Janet made sure that some of my favorite things were in this little home. I still sleep under my sheepskin every day. I have toys, and my food and treats. Even my catnip is here. Janet remembers to comb me. I like that a lot. At night I curl up next to her and sleep. Life is not too bad. Oh, I almost forgot my favorite string to play with is also in my current home.

The first part of the trip, once we left San Diego, was up the coast (I am not sure what that means but it seems to involve water and sand). The water scares me a little bit but the sand is really kind of cool. I love to roll in it.

My private patio

My private patio

Staying in peoples homes seems to be a part of travel. The first home we stayed in was big. Janet and I had our own suite. My favorite part of that house was the private french doors to our own patio. I felt safer when no one was around. I could go in and out. There was a lot to explore and if I got nervous I could run inside.

I have seen big trees, Janet says they are redwoods. I can’t imagine trying to climb one of those. It might take me weeks to get to the top. I wonder what is up at the top. I guess I will just have to imagine it.

Elsie & the Bird

Elsie & the Bird

 

 

At one of the campsites I got a close up view of a little bird.  I think it wanted me to come out and play. It may have been taunting me. It sat just outside the Roadtrek and looked in. It might have been a good meal. Janet gives me yummy food from a can and I don’t have to work for it. I guess that little birds will continue to taunt me.

We spent about a week somewhere called Crescent City. It was in those big tall trees. I thought it was going to be peaceful but then this woman, Cat showed up. I immediately liked her. How could you nor like person with the name Cat? I think I have seen her before. Right after I saw her, two dogs showed up. I know I have seen them before. They make me really nervous. I am suspicious they aren’t going away too soon.

Now I am somewhere called Oregon. There are a lot of trees and it is green. I don’t know what happened but all of a sudden I moved into house #2, with a cool back yard. Mary seems to be in charge here. She tries to be my friend but I am just a bit wary.

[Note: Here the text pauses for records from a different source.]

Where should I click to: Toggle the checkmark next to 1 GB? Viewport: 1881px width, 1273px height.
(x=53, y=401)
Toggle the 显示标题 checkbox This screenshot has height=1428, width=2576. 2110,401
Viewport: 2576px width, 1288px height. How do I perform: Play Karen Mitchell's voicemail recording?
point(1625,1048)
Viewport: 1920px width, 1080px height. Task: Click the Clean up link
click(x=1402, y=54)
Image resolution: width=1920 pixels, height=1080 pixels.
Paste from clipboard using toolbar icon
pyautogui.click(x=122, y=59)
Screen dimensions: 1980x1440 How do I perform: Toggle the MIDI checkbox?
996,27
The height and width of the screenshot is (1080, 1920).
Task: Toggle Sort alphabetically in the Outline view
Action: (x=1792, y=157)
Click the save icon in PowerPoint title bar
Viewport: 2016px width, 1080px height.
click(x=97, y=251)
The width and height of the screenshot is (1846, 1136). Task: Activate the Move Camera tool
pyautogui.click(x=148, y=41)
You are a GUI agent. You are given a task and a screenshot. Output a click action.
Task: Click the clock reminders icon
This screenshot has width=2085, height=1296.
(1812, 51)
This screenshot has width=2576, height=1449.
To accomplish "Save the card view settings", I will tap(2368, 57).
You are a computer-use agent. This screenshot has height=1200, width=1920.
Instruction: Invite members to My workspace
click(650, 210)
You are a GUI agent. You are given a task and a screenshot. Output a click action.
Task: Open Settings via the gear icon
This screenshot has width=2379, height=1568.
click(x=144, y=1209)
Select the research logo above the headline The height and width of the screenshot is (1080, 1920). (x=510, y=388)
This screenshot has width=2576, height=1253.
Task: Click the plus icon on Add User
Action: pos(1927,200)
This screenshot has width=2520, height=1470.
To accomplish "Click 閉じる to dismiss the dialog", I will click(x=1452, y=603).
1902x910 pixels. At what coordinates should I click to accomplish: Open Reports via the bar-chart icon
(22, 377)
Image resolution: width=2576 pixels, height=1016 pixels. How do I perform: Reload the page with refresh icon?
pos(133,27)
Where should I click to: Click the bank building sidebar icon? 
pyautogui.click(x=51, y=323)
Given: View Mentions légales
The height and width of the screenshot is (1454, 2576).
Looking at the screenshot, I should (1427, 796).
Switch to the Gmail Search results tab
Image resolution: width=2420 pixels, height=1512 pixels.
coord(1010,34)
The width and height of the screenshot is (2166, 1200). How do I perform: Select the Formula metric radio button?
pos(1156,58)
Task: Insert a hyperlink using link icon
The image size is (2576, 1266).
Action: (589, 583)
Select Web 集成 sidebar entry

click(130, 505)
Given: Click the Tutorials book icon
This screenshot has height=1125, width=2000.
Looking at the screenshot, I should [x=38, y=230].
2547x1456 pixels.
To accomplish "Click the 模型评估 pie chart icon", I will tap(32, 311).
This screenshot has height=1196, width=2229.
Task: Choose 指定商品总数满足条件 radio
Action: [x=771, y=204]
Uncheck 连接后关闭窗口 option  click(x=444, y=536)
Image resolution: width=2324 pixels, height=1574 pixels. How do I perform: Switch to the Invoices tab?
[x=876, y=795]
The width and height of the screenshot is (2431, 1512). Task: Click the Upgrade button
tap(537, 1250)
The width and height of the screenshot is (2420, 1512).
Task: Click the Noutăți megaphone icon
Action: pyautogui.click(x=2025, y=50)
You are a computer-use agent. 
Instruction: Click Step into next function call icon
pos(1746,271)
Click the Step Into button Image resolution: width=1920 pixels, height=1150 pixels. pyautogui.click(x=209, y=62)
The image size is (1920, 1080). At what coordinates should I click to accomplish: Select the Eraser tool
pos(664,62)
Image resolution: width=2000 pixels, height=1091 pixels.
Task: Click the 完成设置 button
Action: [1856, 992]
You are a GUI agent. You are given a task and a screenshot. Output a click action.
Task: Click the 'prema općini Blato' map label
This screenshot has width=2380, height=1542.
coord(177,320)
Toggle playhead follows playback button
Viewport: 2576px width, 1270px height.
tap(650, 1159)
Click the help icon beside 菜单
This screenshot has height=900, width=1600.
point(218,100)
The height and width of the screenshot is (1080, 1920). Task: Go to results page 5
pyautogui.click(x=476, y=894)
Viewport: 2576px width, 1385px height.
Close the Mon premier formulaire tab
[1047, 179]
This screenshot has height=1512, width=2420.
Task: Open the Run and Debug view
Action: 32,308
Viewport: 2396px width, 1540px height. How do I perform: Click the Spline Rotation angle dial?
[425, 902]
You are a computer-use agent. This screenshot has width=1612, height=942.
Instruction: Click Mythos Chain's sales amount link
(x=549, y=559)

I don’t know why we are here. It is kind of a nice break from the little home I travel in. Janet and I have a nice room and it is upstairs. It is private. When things make me nervous I run for the stairs.

I am suspicious that this nice home is not going to last. Change seems to be in the air. I am going to keep a close eye on things. In the meantime I am getting braver and exploring this house before it disappears.